Let’s use recall as an example. Macro recall would calculate the recall score by first calculating recall for each class independently then averaging all those scores together. Micro recall would calculate the recall score by collecting all true positives and false negatives across all the classes before calculating them together in one recall formula. Macro treats all classes with equal weight where micro treats each false negative and true positive with equal weight.
Let’s think through what this all means. Let’s say that in a dataset with 5 classes that one class has terrible recall while the rest are pretty good. Then the macro recall is going to still be pretty good because the terrible class only has 1/5 the power over the final score. The micro recall will be more dramatically affected by the poor performing class as the false negatives of one terribly predicted class are going to add a lot of false negatives that go into the calculation overall. For this reason, imbalance among classes in a multiclass problem are better captured with a micro calculation than a macro. There is also a weighted macro however, which calculates the macro but weights the scores based on the number of entries for each class which can result in something more similar to the micro.

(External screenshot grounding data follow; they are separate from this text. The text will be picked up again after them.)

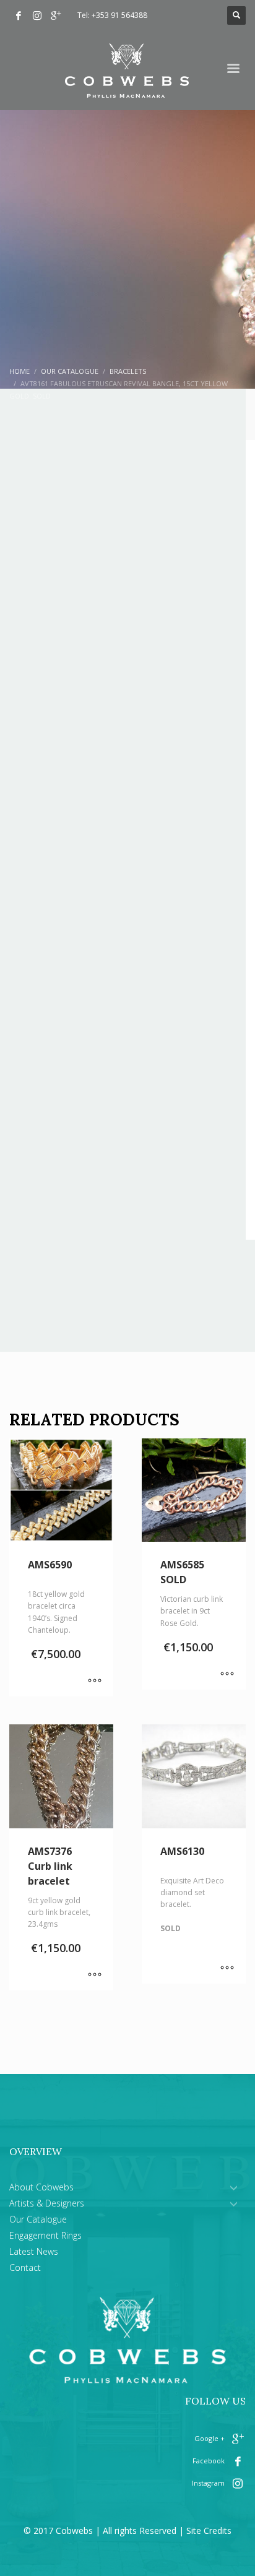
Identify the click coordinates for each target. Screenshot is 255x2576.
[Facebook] (18, 15)
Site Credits (208, 2530)
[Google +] (55, 15)
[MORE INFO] (94, 1681)
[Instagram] (37, 15)
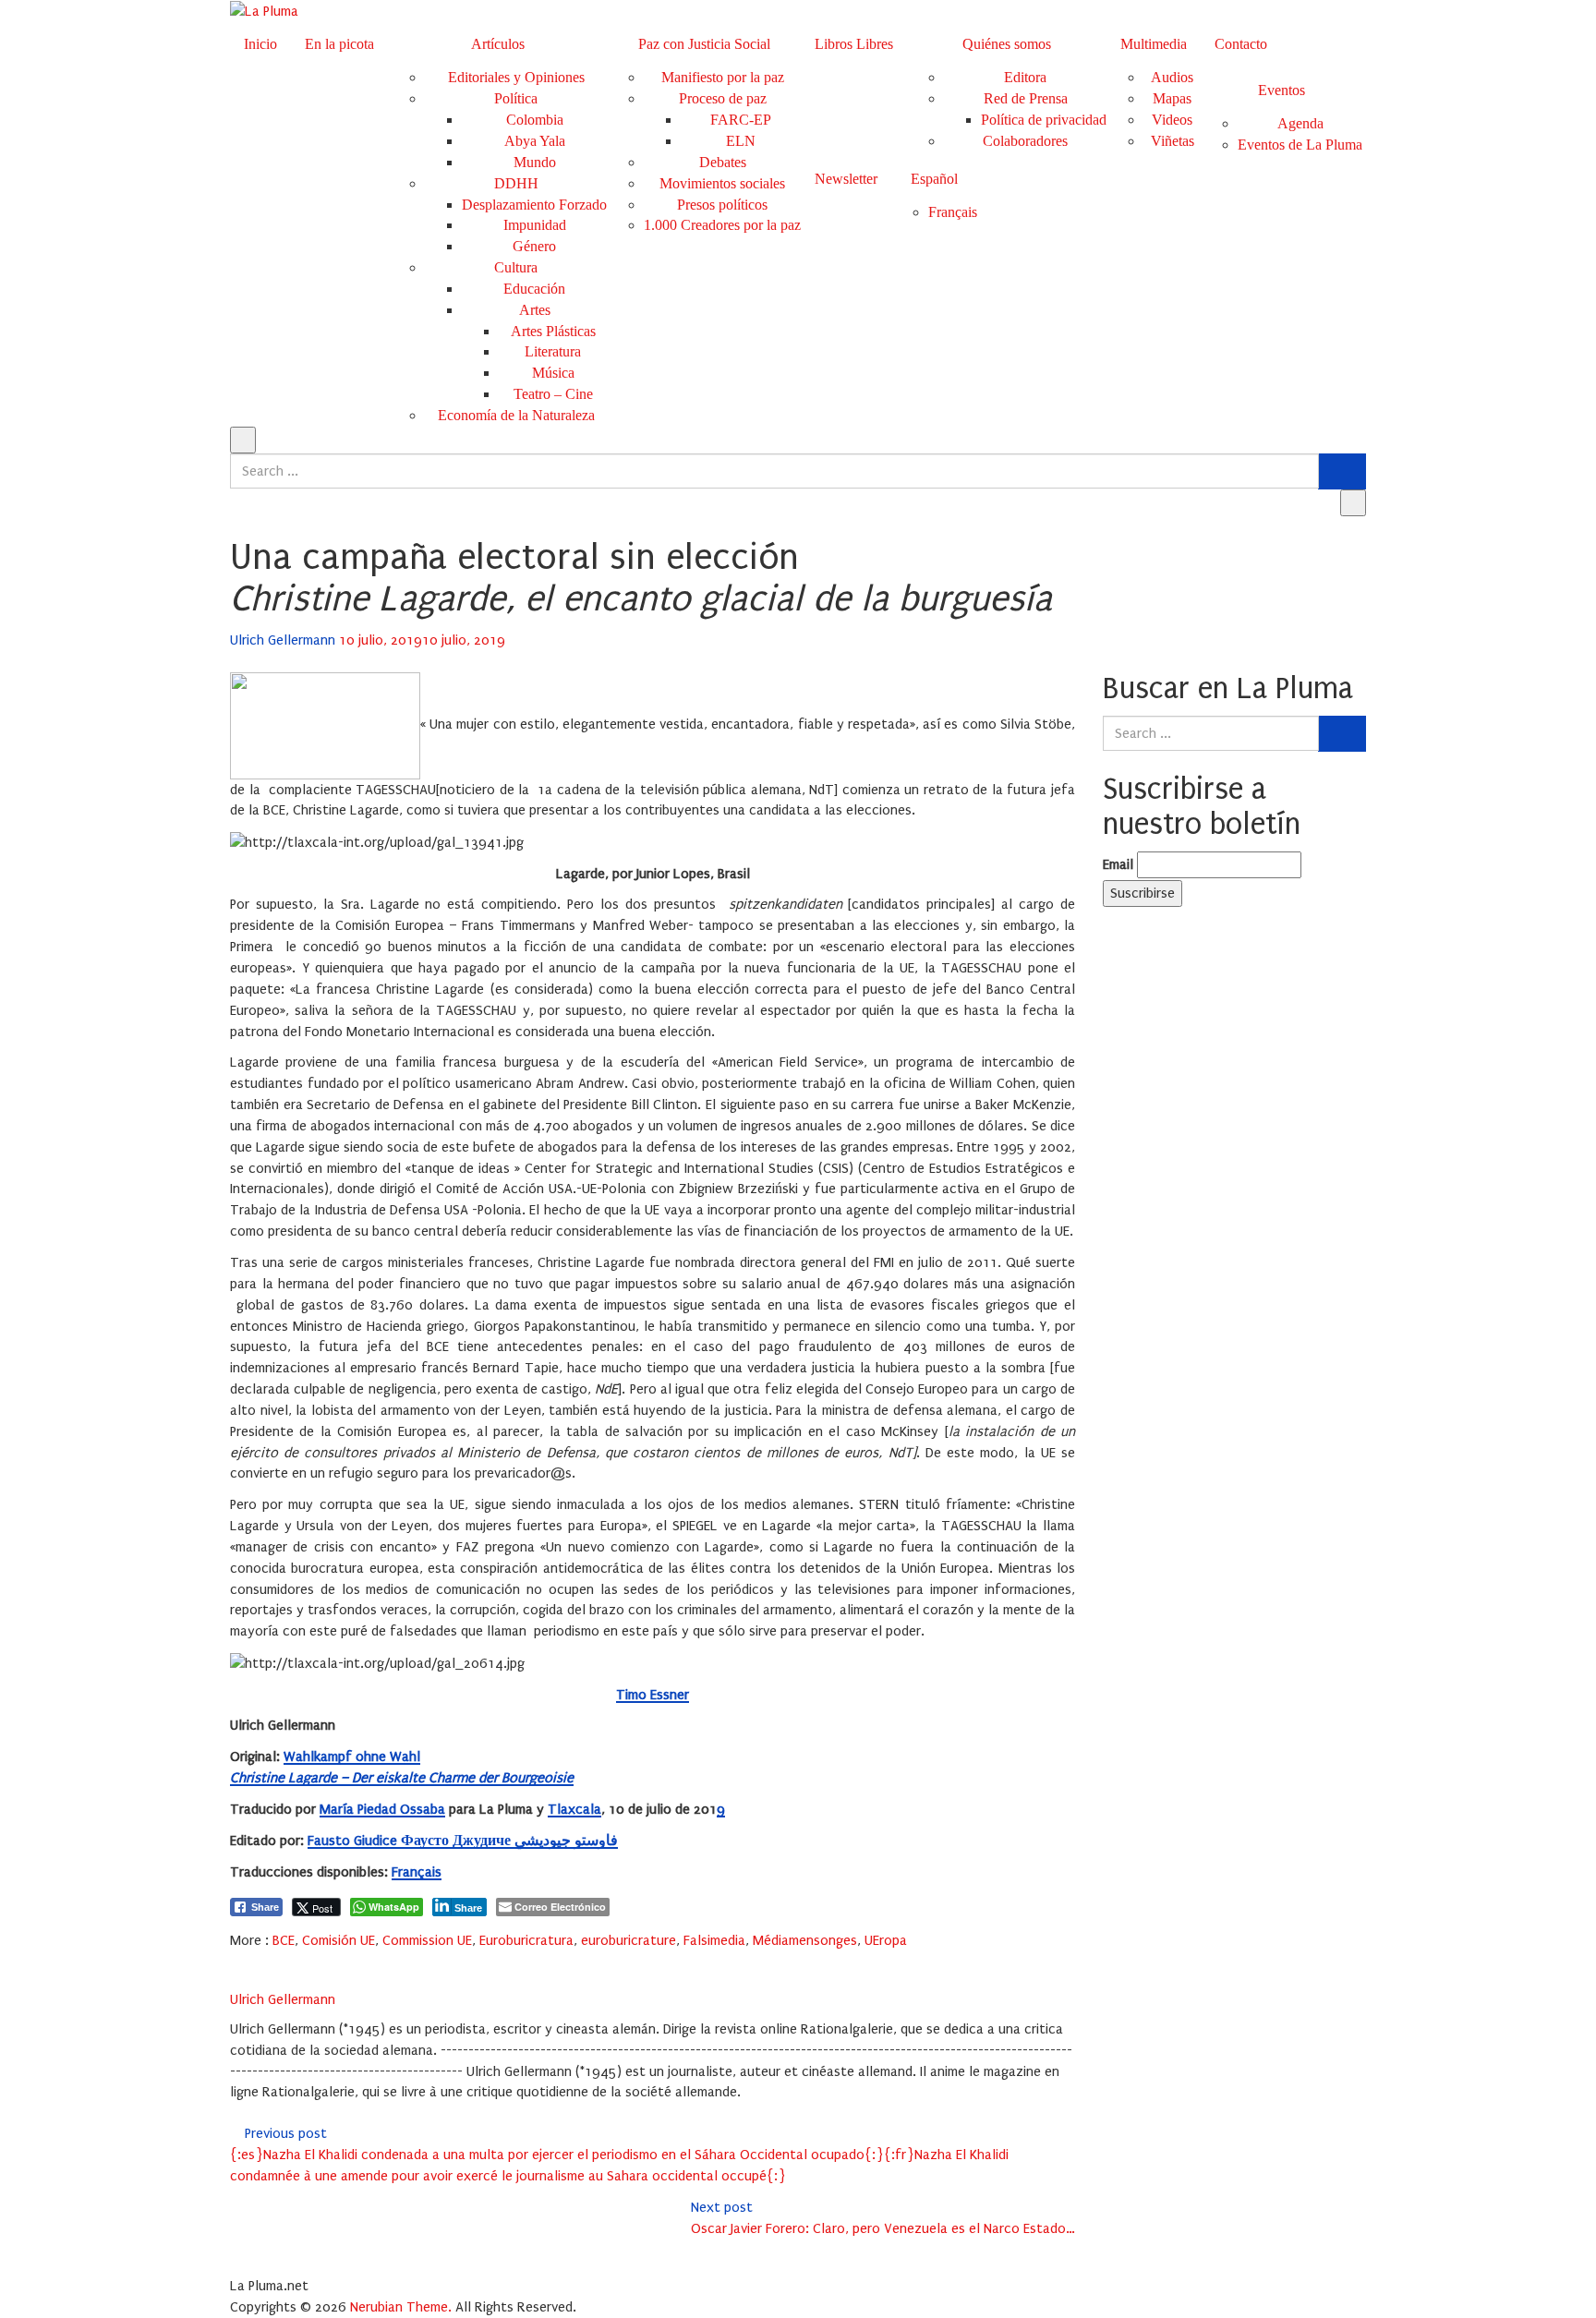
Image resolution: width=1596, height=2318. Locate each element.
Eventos (1281, 90)
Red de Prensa (1026, 98)
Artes (534, 310)
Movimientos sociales (722, 183)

In summary, use micro or macro calculation of your selected metric for multiclass problems. If the classes are imbalanced then it’s more appropriate to use micro or weighted macro.
As part of choosing a metric I recommend making sure you have thoroughly gotten to know your data, your problem, your goal, your constraints, etc. If you are having a hard time getting started, write out on paper what a false negative and false positive would be for your problem and what implications they would have. What is the worst case scenario for a false negative? A false positive?
I hope this article helped give you more confidence in choosing the right metric for your classification models. Good luck!